-------- SUPPLIED ENTRIES --------
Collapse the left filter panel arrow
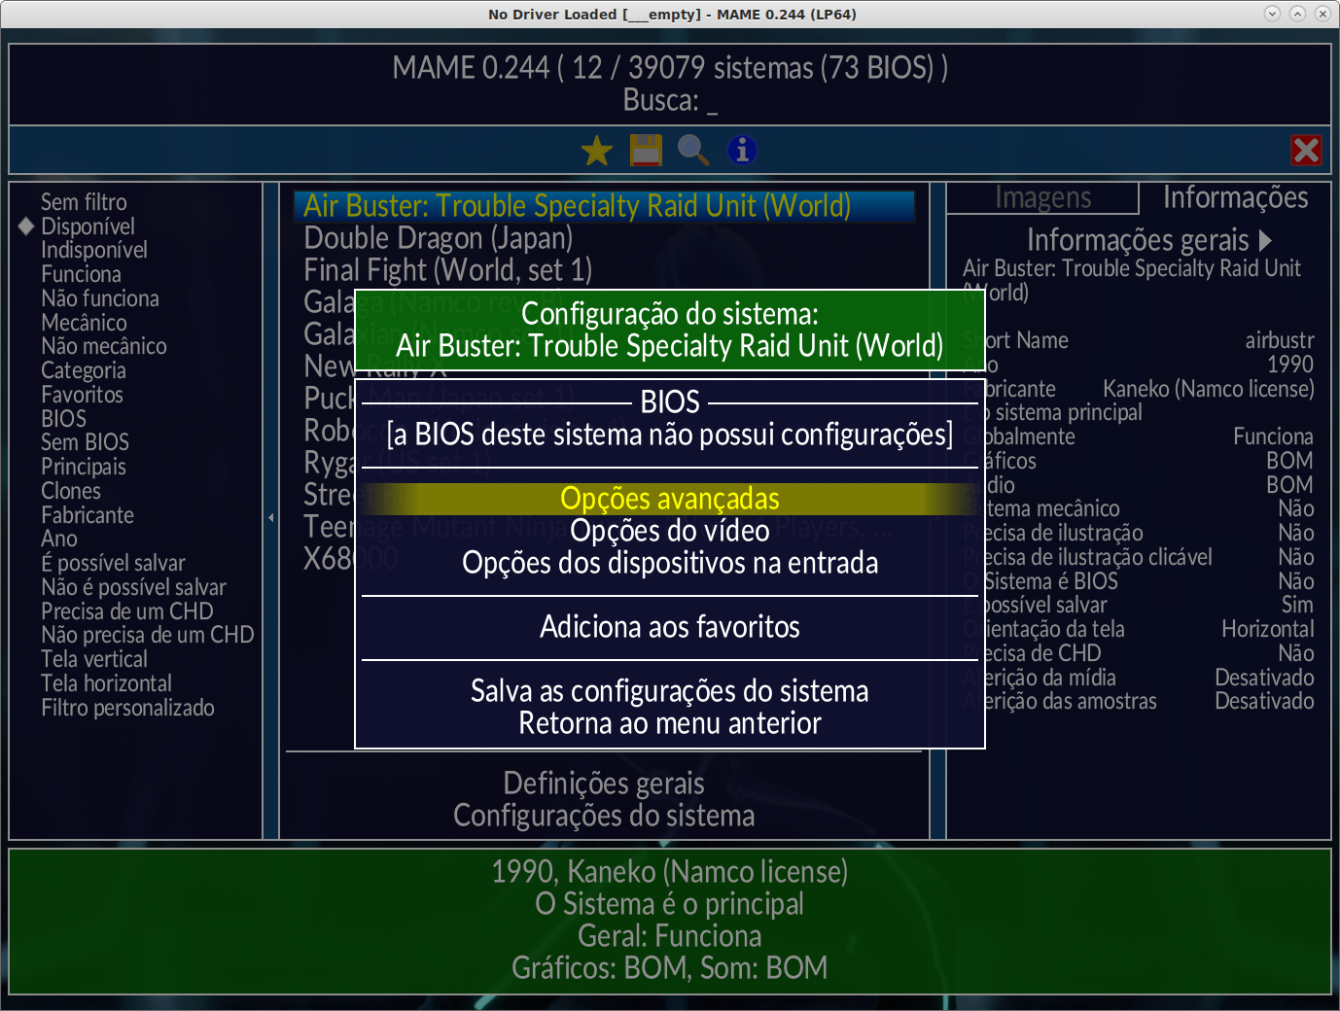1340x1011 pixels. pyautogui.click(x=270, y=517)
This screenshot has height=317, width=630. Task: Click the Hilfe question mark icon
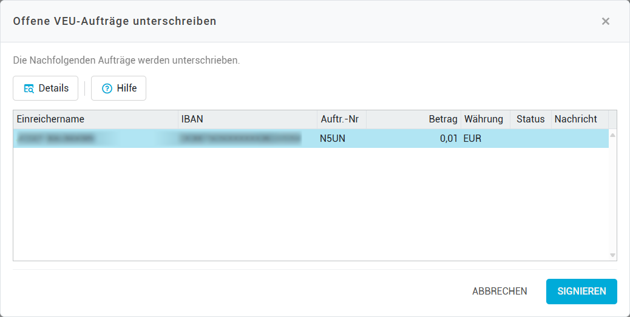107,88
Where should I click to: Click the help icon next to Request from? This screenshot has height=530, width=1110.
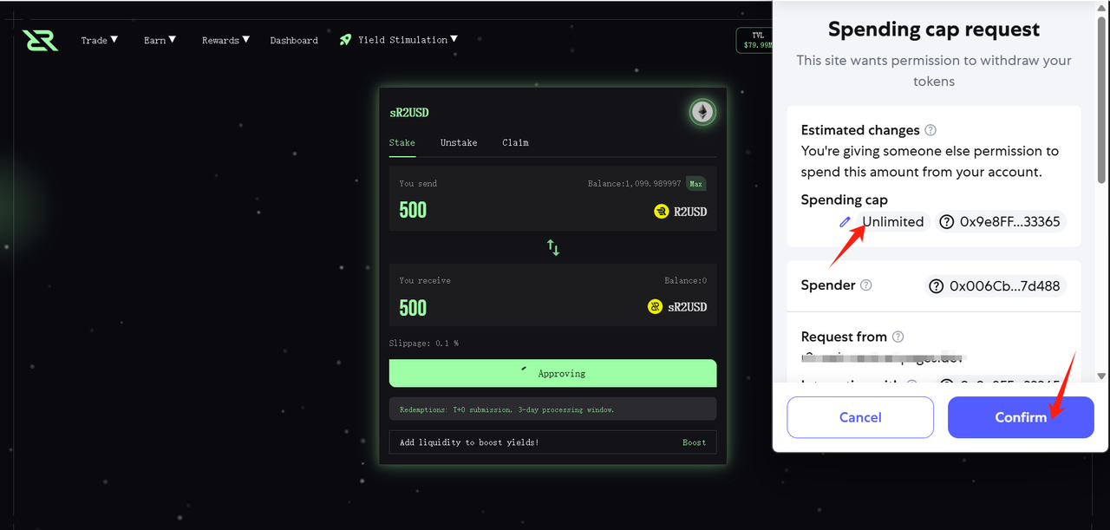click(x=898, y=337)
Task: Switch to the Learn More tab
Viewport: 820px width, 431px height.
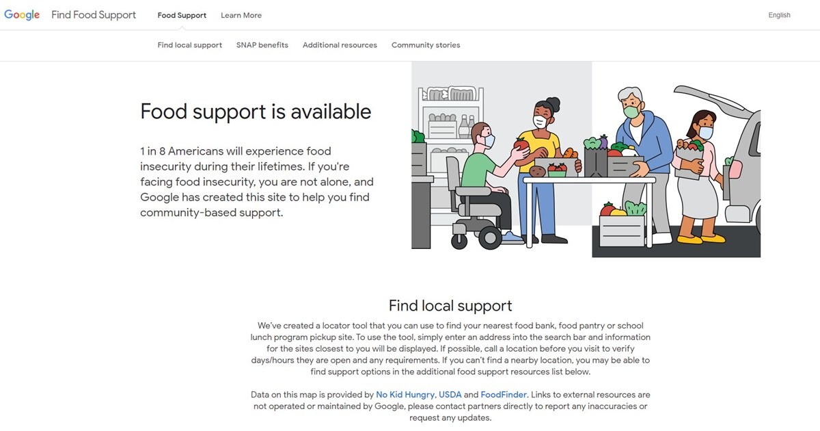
--------
-------- SUPPLIED ENTRIES --------
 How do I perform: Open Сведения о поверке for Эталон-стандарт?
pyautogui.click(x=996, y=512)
--------
-------- SUPPLIED ENTRIES --------
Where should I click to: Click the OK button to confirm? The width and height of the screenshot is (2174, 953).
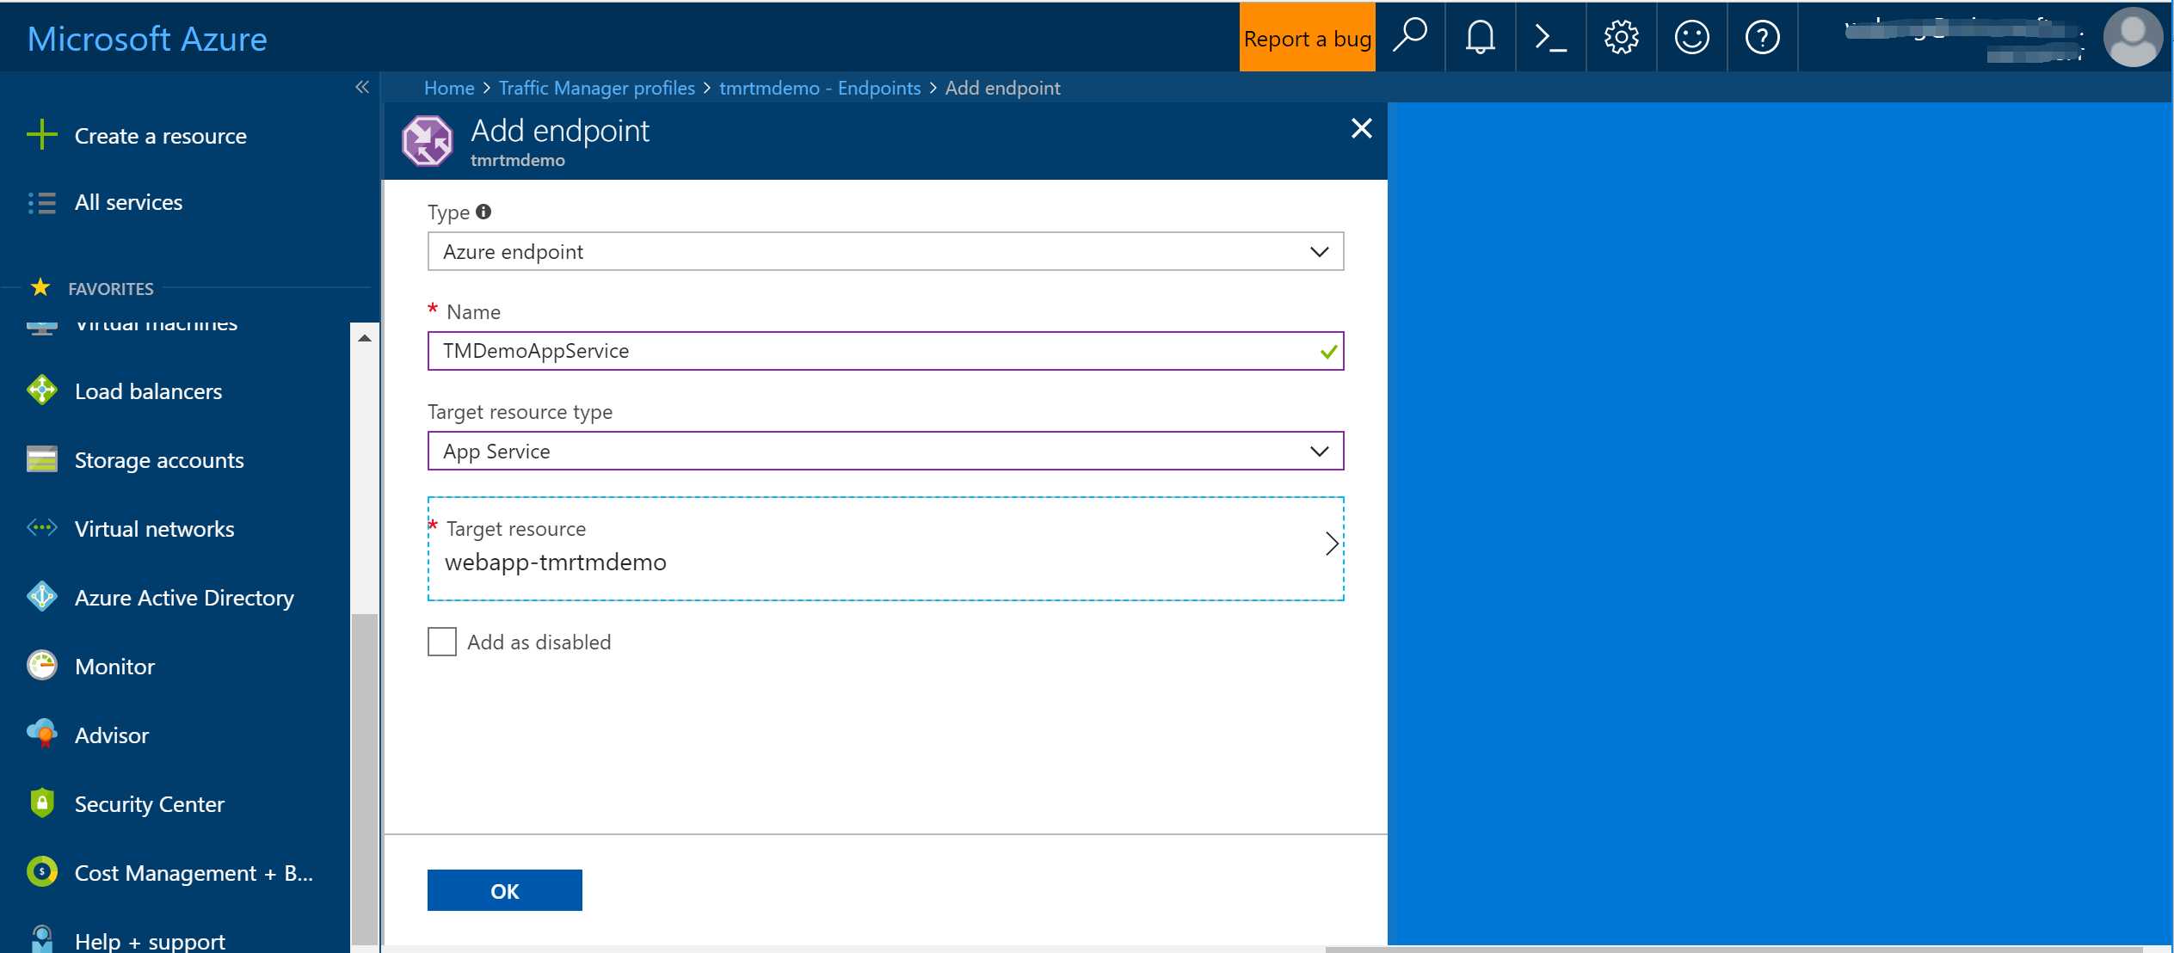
--------
* ASSIGNMENT *
Give exactly the lines above that run from the line with "This screenshot has height=317, width=630." to the line with "Viewport: 820px width, 431px height.", both included, leaving every picture out.

* ANSWER TO THIS EXERCISE *
This screenshot has height=317, width=630. Task: Click the Hilfe question mark icon
107,88
Where should I click to: Click the help icon next to Request from? This screenshot has height=530, width=1110.
click(x=898, y=337)
Task: Switch to the Learn More tab
Viewport: 820px width, 431px height.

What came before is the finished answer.